▸ **EXCERPTED RECORDS**
--- START ---

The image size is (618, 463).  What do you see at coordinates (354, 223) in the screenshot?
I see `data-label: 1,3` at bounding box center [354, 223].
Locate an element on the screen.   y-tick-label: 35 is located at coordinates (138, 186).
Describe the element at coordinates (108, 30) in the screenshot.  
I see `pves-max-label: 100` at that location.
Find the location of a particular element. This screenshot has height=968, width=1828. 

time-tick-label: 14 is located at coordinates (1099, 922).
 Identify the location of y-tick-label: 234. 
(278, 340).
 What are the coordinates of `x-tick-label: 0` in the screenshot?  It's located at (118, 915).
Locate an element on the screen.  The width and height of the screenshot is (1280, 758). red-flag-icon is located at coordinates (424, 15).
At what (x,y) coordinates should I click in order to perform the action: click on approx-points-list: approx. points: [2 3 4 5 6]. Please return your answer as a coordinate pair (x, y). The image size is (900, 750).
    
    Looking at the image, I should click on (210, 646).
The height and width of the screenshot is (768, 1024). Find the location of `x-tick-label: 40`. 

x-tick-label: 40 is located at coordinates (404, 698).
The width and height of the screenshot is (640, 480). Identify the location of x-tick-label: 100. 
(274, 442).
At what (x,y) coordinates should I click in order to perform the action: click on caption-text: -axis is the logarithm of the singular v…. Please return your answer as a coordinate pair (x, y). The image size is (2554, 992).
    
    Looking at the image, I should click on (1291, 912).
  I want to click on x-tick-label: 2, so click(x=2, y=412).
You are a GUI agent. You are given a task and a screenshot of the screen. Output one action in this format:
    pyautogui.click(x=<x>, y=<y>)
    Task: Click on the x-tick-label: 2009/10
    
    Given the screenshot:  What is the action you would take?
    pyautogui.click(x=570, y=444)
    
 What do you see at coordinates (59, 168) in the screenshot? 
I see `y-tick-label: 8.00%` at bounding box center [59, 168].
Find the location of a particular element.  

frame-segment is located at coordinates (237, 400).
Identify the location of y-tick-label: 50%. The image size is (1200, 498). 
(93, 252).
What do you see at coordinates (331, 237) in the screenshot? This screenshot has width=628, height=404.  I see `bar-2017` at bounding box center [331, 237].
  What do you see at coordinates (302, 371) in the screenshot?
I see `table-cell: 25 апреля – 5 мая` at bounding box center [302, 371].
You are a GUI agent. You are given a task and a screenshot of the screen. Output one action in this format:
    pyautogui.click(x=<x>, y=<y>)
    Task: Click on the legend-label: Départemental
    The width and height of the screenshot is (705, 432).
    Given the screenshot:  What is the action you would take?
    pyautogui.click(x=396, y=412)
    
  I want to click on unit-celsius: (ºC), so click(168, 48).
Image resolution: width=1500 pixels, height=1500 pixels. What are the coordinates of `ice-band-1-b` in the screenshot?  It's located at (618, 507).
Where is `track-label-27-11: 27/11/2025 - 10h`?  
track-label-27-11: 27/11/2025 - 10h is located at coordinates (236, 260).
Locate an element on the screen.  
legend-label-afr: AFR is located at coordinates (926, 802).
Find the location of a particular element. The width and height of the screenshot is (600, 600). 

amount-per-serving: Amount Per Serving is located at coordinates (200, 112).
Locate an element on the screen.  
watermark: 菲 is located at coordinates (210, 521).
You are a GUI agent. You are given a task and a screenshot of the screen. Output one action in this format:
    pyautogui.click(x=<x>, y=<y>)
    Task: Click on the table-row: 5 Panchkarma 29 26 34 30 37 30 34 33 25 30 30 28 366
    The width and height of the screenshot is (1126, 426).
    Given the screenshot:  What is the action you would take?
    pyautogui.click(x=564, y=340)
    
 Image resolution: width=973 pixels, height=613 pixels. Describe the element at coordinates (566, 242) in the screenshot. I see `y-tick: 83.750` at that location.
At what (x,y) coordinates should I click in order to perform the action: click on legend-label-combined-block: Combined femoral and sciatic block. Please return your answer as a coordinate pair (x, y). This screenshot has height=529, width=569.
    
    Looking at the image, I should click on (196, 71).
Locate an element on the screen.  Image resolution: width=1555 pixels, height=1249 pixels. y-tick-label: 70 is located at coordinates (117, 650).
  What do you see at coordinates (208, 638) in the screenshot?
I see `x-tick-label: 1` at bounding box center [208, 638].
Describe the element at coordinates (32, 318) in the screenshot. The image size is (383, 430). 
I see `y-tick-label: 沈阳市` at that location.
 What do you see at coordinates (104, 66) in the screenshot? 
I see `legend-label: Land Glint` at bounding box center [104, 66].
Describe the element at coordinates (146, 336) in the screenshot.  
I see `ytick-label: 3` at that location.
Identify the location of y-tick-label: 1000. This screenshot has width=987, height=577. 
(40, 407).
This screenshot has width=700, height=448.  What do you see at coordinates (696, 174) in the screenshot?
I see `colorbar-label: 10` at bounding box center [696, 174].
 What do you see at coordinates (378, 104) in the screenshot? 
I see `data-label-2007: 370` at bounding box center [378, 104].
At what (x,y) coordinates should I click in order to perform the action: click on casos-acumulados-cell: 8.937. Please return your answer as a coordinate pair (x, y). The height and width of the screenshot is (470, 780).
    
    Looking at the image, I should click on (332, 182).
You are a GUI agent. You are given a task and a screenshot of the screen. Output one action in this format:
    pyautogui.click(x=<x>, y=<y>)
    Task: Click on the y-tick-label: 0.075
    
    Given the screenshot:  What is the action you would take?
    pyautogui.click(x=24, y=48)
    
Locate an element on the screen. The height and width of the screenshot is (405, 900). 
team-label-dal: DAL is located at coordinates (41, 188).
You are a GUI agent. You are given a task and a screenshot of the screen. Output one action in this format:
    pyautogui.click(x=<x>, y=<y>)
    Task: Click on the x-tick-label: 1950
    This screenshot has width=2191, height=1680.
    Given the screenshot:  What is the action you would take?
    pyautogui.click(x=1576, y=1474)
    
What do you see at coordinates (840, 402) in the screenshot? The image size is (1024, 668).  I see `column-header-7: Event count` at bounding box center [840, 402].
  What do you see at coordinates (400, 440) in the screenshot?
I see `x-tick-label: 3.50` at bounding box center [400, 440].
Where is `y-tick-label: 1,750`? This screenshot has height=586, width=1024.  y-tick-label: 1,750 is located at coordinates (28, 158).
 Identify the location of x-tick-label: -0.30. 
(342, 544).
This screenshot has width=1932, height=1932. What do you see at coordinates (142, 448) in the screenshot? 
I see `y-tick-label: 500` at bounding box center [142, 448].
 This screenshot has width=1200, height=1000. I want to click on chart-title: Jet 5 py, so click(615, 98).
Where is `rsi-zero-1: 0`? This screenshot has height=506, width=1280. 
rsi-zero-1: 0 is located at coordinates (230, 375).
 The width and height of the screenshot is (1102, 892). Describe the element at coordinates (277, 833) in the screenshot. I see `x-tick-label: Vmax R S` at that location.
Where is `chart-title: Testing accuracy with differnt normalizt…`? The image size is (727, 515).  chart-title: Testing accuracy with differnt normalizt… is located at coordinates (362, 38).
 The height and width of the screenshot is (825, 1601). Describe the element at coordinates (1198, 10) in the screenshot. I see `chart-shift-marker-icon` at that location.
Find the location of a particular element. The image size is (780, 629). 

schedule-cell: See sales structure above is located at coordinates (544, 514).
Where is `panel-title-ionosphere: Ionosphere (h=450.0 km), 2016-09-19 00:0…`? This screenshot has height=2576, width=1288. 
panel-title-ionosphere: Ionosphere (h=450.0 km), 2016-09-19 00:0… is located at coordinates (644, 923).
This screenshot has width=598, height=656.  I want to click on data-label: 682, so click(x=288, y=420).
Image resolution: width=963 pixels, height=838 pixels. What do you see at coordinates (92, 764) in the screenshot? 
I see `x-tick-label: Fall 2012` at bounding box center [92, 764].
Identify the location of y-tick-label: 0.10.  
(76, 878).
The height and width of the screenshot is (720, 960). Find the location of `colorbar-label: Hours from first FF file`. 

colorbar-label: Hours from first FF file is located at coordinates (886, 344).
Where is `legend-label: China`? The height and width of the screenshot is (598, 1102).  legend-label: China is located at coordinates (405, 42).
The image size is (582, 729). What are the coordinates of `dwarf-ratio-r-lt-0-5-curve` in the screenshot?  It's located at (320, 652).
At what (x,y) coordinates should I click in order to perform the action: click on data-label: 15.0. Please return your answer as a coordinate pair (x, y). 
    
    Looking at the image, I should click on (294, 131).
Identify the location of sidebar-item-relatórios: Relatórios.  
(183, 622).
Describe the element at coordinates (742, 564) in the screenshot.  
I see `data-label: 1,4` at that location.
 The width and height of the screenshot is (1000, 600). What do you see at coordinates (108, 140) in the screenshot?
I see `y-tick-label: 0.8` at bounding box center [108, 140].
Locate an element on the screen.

--- END ---

▸ **PROMPT**
Count the lines of the material above that contain the string "perform". Reply with the number alone.

▸ **WORKED SOLUTION**
5